Related: DOCUMENT: The motion filed by the coalition of media organizations seeking release of the records
The sealed documents include depositions from federal officers as well as incident reports from the Federal Protective Service, which is tasked with protecting the Portland ICE facility. Those accounts could provide insight into what Department of Homeland Security officials were seeing on the ground when responding to protests throughout summer and fall 2025.
Trump announced on social media in late September that he would take control of 200 members of the Oregon National Guard and deploy them to the ICE building in South Portland. The order came in response to frequent protests outside the facility, which peaked in June, but had largely quieted by September.
In a post on Truth Social Sept. 27, Trump called the city “war ravaged” and under assault by “domestic terrorists.” That characterization didn’t match what local news organizations were seeing on the ground. Later reporting from ProPublica showed that in early September, stories from Fox News conflated videos from the ICE protests with those from protests in 2020, when Portland residents took to the streets night after night in response to the murder of George Floyd in Minneapolis.

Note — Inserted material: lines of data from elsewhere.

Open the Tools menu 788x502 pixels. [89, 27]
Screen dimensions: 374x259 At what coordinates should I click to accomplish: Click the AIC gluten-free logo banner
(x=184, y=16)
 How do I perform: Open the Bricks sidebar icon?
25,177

The state and the city of Portland quickly filed a lawsuit to block the National Guard deployment, and challenged the underlying legal reasoning in the case. Days later, Judge Immergut issued a temporary restraining order blocking the Oregon guard from being federalized, and quickly scheduled a trial on the underlying case for the end of October.

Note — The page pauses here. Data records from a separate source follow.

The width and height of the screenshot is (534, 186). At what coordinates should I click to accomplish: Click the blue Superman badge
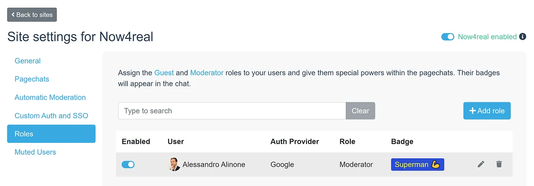click(x=417, y=165)
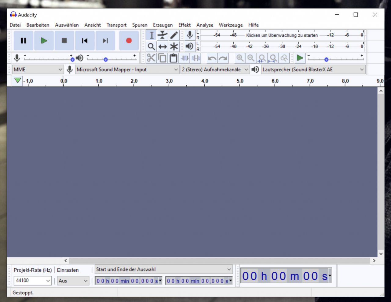Click the Skip to Start button
Screen dimensions: 391x302
85,41
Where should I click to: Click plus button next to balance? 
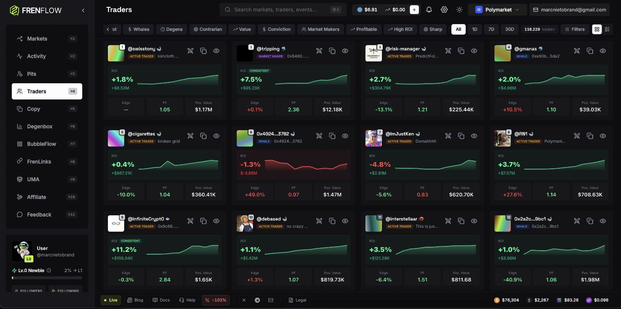point(414,10)
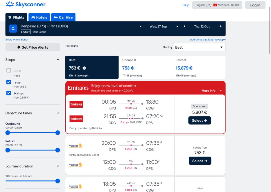Expand Emirates More info panel
The height and width of the screenshot is (192, 271).
(x=212, y=91)
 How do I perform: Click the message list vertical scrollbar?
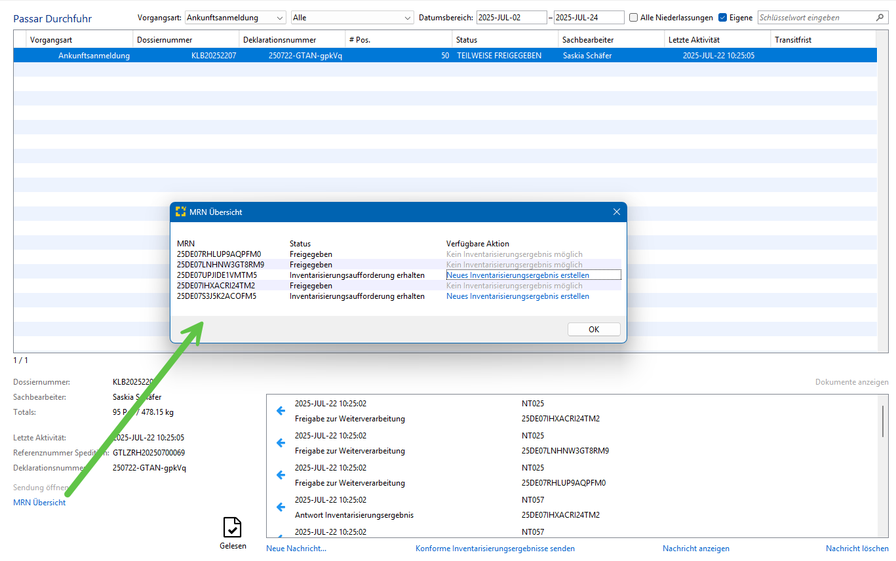point(882,421)
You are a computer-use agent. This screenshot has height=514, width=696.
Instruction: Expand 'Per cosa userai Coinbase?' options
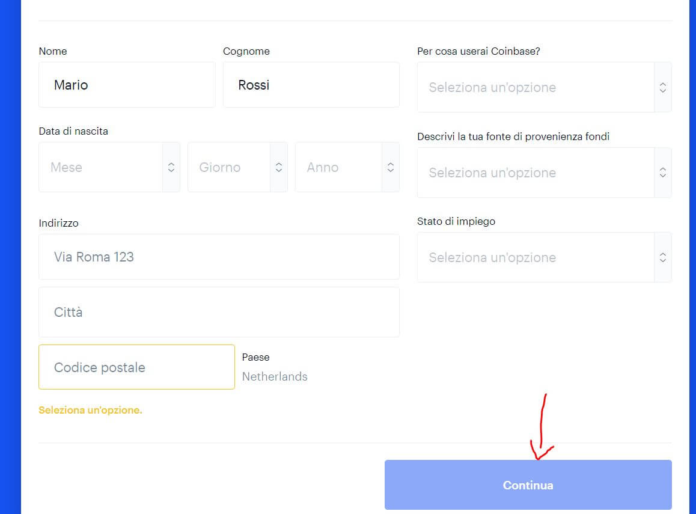(x=544, y=87)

An illustration of the federal trial on Oct. 29, 2025 before U.S. District Court Judge Karin Immergut over the attempt to deploy the Oregon National Guard by President Trump
Rita Sabler / OPB
The short deadline for trial resulted in attorneys for Oregon, California (who later joined the lawsuit), Portland and the federal government submitting a large volume of exhibits in the case. Those included internal emails, local and federal law enforcement logs, surveillance videos from the ICE facility and depositions of federal officials, among other documentation of the months leading up to the attempted deployment.
Information contained within these documents has already provided insight into federal actions. During the trial, attorneys for the U.S. Department of Justice told Immergut that some Oregon National Guard members had been deployed to the ICE facility, potentially violating the judge’s order. Emails submitted as part of the trial confirmed that information, and were widely reported by news outlets, including OPB.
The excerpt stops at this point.